Inas Halabi – After the Last Sky
15:00–20:00
Opening: 31 March 6:00-9:00 p.m.
de Appel, Schipluidenlaan 12, Amsterdam
Centering around the visible and invisible slow violence in the landscape1 the exhibition After the Last Sky2 is a rich soil for cultivating questions about how to represent and perceive violence in the image and whether we can trust images. The works address different regions mired in colonial violence, attempting to reveal, through looking closely, how the land and soundscape around us are an expression of dominant political power and the struggle and resilience of the communities subjected to it. Inas Halabi will be presenting earlier and new work.
Three different works will be traversing the Aula of de Appel. We No Longer Prefer Mountains (2023) takes place in the Druze town of Dalyet el Carmel, in northern Palestine, pulling the viewer into a surreal world of geographic isolation, shrouded mysticism, and a locale shaped by co-optation, coercion, and control. Weaving together intimate engagements with members of the community, in shared domestic spaces and outdoor environments, the film sets out to explore how the inner politics of the Druze have been controlled and reshaped as a result of the establishment of Israel in 1948. The film is informed by the landscape theory (fûkeiron), a Japanese Avant Garde film movement in the 60s whereby the filmmakers posited that filming the everyday surroundings reveal the oppressive and repressively isolating landscapes and the powers at play.
In We Have Always Known the Wind’s Direction (2019-2020) Halabi grapples with the invisible subterranean violence. She explores the material effects of radiation (physically and metaphorically) and the possible burial of nuclear waste in the south of the West Bank. Radioactivity, invisible but deadly, is here a synecdoche for a more ungraspable invisibility—the systemic networks of power and control in the region and a meditation on how to account for the ungraspable.

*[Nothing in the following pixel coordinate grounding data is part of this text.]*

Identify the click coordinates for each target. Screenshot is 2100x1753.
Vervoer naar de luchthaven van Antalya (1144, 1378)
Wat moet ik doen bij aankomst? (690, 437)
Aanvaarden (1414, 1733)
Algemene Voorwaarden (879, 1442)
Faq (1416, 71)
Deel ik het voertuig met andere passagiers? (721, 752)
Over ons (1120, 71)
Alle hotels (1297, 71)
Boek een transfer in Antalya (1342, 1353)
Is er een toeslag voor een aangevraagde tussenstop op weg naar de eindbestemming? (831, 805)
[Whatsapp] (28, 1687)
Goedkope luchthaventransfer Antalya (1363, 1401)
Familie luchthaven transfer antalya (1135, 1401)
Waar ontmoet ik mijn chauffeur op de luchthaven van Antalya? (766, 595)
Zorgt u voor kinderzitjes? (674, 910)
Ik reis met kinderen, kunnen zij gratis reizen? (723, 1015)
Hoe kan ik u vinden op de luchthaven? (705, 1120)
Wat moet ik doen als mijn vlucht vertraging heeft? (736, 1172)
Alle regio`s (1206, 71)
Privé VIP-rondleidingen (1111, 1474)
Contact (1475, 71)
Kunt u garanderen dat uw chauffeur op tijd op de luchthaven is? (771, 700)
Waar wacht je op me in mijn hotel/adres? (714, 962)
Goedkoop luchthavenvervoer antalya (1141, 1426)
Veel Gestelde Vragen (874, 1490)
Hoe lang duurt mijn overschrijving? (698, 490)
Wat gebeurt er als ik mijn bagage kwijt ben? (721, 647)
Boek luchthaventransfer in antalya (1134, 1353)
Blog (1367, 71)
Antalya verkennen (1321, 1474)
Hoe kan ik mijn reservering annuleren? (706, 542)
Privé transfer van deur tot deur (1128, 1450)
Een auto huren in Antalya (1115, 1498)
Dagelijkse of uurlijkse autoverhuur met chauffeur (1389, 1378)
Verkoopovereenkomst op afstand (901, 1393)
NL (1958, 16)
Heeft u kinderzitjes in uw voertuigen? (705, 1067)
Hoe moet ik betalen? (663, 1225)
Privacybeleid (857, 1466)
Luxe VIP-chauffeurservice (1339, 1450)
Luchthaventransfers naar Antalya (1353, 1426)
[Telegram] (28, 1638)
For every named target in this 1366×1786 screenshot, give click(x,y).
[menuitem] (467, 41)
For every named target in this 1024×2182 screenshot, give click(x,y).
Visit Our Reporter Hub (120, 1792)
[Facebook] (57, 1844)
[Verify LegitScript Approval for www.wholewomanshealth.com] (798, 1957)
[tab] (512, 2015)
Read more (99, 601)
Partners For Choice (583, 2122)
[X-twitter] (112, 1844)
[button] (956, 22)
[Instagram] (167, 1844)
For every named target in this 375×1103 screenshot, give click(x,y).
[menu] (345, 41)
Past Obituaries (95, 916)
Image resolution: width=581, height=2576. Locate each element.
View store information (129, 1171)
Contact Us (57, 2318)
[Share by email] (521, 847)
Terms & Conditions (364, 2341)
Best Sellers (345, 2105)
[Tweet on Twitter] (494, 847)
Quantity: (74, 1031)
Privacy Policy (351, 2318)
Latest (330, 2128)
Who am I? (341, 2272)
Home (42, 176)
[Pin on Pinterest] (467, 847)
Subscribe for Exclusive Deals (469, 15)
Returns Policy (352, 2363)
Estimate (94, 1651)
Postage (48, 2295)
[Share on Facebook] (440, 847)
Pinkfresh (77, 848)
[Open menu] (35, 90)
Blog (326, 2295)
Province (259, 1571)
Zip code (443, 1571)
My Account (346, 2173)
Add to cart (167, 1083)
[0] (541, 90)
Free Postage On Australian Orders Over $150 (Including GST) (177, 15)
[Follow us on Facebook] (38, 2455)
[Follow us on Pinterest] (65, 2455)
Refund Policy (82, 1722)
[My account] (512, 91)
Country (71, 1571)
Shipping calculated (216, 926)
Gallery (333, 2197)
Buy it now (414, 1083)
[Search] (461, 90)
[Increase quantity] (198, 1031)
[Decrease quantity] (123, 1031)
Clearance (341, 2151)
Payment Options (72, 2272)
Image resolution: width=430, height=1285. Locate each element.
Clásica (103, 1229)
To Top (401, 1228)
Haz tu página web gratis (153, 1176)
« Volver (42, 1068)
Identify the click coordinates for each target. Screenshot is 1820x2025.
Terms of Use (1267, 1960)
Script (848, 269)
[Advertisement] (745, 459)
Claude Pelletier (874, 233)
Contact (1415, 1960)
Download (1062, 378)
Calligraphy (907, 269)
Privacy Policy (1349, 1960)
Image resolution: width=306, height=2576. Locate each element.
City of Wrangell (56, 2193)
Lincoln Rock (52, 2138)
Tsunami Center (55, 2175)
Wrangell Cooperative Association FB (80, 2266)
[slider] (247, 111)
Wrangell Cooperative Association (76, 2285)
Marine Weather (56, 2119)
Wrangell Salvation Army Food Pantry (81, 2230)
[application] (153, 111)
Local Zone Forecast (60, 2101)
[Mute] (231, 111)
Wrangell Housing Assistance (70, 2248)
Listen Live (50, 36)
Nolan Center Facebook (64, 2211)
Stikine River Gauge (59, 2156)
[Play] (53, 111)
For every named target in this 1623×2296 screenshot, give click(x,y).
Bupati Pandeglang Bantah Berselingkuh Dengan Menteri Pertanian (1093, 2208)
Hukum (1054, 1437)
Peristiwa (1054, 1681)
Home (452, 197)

In Hopscotch (the Centre of the Sun's Radiance) (2021) it is through soundscapes that the listeners witness lasting neo colonial oppression. The seven chapters take listeners on a sonic trip across two continents – Africa and Europe –exploring the ways in which histories of labour and the extraction of resources are tied to the train’s development in both the Democratic Republic of Congo and Belgium. The project explores how these histories are embedded in the landscape and how the (colonial) past continues in the present, albeit under different guises.
Exploring many issues, the exhibition is an instigation to think collectively about the dilemmas faced by the dispossessed in relation to the modes of representation and visibility as a result of the settler colonial state. A public programme will accompany the exhibition, where the research collective Sarmad are invited to respond to We No Longer Prefer Mountains, scholar Layal Ftouneh will lead a reading of Edward Said’s book After the Last Sky, and artist Inas Halabi will give a talk discussing the different facets of her works with the public.
About the artist
Inas Halabi (b.1988, Palestine) is a visual artist and filmmaker. Her practice is concerned with how social and political forms of power are manifested and the impact that overlooked, or suppressed, histories have on contemporary life. She holds an MFA from Goldsmiths College in London and completed the De Ateliers artist residency in Amsterdam, in 2019. She lives and works between Palestine and the Netherlands.